Since, $$\displaystyle \Delta \left(u(x)e^{\frac{1}{2}v\cdot x}\right) = e^{\frac{1}{2}v\cdot x}\Delta u(x) + e^{\frac{1}{2}v\cdot x}v\cdot \nabla u(x) + \frac{|v|^2}{4}e^{\frac{1}{2}v\cdot x}u(x)$$ writing, $\displaystyle w(x) = u(x)e^{\frac{1}{2}v\cdot x}$, the equation $(1)$ can be written as: $$\Delta w(x) - c^2w(x) = 0 \tag{$1^{*}$}$$ where, $\displaystyle c = |v|/2 > 0$.

If, $B(x_0,r) \subset\subset \Omega$, then for a solution with $ w \in C^{2m}(\Omega)$, expanding in Taylor series leads to,

\begin{align*}w(x) = \sum\limits_{0 \le |\alpha| \le 2m} \frac{1}{\alpha !}D^{\alpha}w(x_0)(x - x_0)^{\alpha} + O(|x-x_0|^{2m})\end{align*}

Now, call a multi-index $\alpha = (\alpha_1, \cdots , \alpha_n)$ even if each coordinate is even.

Then using $$\int_{B(x_0,r)} (x-x_0)^{\alpha}\,dx = \begin{cases} \dfrac{\Gamma\left(\frac{\alpha_1 +1}{2}\right) \cdots \Gamma\left(\frac{\alpha_n +1}{2}\right)r^{|\alpha|+n}}{\Gamma\left(\frac{|\alpha| + n}{2}+1\right)} &\text{ when, } \alpha \text{ (even) } \\ 0 &\text{ otherwise }\end{cases} \tag{2}$$ integrating both sides of Taylor expansion we have,

\begin{align}\int_{B(x_0,r)} w(x)\,dx &= \sum\limits_{0 \le |\alpha| \le 2m} \frac{D^{\alpha}w(x_0)}{\alpha !}\int_{B(x_0,r)} (x-x_0)^{\alpha}\,dx + O(r^{2m}) \\&= \sum\limits_{0 \le |\alpha| \le m} \frac{D^{2\alpha}w(x_0)}{(2\alpha) !}\int_{B(x_0,r)} (x-x_0)^{2\alpha}\,dx + O(r^{2m})\tag{3}\\&= \sum\limits_{0 \le |\alpha| \le m} \frac{D^{2\alpha}w(x_0)}{(2\alpha) !}\frac{\left(\alpha-\frac{1}{2}\right)!}{\left(|\alpha|+\frac{n}{2}\right)!}r^{2|\alpha|+n} + O(r^{2m}) \tag{4}\\&= \sum\limits_{0 \le |\alpha| \le m} \frac{D^{2\alpha}w(x_0)}{\alpha !}\frac{\pi^{n/2}r^n}{\left(|\alpha|+\frac{n}{2}\right)!}\left(\frac{r}{2}\right)^{2|\alpha|} + O(r^{2m}) \tag{5}\\&= \sum\limits_{0 \le k \le m} \frac{\Delta^{k} w(x_0)}{k!}\frac{\pi^{n/2}r^n}{\left(k+\frac{n}{2}\right)!}\left(\frac{r}{2}\right)^{2k} + O(r^{2m}) \tag{6}\\&= |B(x_0,r)|\left(\frac{n}{2}\right)!\sum\limits_{0 \le k \le m} \frac{\Delta^{k} w(x_0)}{k!\left(k+\frac{n}{2}\right)!}\left(\frac{r}{2}\right)^{2k} + O(r^{2m}) \tag{7}\end{align}

where, In line $(3)$ the sum only survives over even indices.

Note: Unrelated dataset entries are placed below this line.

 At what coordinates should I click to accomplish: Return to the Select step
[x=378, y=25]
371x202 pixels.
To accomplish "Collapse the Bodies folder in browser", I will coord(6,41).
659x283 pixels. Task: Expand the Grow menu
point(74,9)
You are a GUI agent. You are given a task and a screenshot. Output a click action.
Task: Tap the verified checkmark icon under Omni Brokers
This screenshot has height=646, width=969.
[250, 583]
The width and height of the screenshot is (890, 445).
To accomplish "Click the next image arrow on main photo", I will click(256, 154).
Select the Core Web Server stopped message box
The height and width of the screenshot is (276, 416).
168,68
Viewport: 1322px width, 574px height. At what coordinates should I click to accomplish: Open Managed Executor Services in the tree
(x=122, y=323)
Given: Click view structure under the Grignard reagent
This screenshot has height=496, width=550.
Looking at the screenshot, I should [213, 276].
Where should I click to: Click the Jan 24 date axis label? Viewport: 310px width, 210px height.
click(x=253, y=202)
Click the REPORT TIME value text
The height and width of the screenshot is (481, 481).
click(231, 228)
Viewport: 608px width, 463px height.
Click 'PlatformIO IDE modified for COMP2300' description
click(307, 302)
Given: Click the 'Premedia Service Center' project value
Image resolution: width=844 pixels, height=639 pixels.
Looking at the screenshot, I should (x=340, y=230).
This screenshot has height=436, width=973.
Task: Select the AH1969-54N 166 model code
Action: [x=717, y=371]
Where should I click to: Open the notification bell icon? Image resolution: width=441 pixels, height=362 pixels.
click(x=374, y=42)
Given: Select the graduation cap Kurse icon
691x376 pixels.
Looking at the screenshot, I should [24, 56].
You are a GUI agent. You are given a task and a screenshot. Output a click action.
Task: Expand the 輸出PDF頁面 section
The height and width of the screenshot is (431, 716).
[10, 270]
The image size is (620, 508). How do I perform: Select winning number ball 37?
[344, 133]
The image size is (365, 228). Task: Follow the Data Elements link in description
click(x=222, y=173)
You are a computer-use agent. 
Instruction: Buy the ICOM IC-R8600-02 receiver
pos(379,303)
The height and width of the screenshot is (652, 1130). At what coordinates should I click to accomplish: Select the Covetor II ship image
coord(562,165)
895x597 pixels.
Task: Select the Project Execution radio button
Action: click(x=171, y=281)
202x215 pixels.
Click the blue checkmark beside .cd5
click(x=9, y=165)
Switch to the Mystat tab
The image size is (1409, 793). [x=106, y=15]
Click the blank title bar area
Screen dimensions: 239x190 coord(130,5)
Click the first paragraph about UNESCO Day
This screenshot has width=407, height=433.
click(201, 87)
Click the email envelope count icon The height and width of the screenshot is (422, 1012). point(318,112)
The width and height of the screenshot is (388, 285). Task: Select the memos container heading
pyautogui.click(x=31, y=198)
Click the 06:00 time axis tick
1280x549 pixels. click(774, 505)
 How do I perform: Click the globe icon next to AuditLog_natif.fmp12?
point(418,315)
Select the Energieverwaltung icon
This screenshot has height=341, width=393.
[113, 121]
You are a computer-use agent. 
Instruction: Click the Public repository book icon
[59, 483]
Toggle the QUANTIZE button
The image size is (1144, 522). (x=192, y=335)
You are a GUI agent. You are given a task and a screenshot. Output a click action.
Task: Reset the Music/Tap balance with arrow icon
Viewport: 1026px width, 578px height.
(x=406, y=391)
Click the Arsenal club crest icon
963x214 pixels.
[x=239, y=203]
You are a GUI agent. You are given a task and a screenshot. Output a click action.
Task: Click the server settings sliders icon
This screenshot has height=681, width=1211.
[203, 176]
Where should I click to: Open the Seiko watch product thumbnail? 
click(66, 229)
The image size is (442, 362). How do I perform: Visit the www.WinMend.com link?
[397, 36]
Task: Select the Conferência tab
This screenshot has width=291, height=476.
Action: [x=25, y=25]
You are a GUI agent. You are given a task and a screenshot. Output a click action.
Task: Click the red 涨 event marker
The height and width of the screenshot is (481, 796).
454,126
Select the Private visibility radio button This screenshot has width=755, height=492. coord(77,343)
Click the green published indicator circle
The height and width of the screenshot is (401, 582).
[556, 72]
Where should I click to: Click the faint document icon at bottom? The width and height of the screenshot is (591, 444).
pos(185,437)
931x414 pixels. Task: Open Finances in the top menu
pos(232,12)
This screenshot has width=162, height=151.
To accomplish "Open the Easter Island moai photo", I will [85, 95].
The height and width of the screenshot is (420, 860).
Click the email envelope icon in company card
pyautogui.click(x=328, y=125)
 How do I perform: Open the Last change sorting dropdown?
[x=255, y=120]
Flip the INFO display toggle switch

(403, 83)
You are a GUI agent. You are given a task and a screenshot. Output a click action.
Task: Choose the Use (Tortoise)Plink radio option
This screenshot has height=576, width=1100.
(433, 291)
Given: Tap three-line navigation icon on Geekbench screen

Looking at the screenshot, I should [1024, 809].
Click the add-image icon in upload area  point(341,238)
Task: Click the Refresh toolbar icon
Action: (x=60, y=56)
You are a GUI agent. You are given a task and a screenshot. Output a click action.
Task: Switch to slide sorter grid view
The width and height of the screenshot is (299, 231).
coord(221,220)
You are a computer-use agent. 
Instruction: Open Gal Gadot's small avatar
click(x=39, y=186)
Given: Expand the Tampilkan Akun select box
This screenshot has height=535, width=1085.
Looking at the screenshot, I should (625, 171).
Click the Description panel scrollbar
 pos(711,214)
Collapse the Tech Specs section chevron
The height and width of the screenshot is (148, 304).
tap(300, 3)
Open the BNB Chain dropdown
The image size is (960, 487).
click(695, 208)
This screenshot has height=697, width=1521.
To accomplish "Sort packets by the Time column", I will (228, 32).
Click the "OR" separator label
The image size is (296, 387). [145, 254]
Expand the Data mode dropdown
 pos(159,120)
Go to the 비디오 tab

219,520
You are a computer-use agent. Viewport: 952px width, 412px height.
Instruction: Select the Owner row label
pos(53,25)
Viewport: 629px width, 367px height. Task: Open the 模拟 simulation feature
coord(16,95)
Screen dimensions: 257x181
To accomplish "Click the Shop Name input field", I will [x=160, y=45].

In line $(4)$ we used the Legendre Duplication identity, $$(2\alpha)! = \prod\limits_{j=1}^{n} \Gamma\left(2\alpha_j+1\right) = \prod\limits_{j=1}^{n} \frac{2^{2\alpha_j}\Gamma\left(\alpha_j+\frac{1}{2}\right)\Gamma\left(\alpha_j+1\right)}{\sqrt{\pi}} = \frac{2^{2|\alpha|}\alpha!\left(\alpha-\frac{1}{2}\right)!}{\pi^{n/2}}$$. In line $(5)$ we used the identity, $\displaystyle \Delta^{k}w = \sum\limits_{|\alpha| = k} \frac{k!}{\alpha!}D^{2\alpha}w$. Finally in line $(6)$ we used the volume of ball $\displaystyle |B(x_0,r)| = \frac{\pi^{n/2}r^n}{(n/2)!}$.

Now, if $w \in C^{\infty} (\Omega)$, from $(1^{*})$ we have, $\displaystyle \Delta^{k}w = c^{2k}w$ in $\Omega$ and hence from $(7)$ we have, $$\frac{1}{|B(x_0,r)|}\int_{B(x_0,r)} w(x)\,dx = w(x_0)\left(\frac{n}{2}\right)!\sum\limits_{k=0}^{\infty} \frac{(cr/2)^{2k}}{k!\left(k+\frac{n}{2}\right)!} = \frac{\left(\frac{n}{2}\right)!I_{n/2}\left(cr\right)}{(cr/2)^{n/2}}w(x_0) \tag{8}$$

where, $I_{n/2}$ is the Modified Bessel Function of first kind.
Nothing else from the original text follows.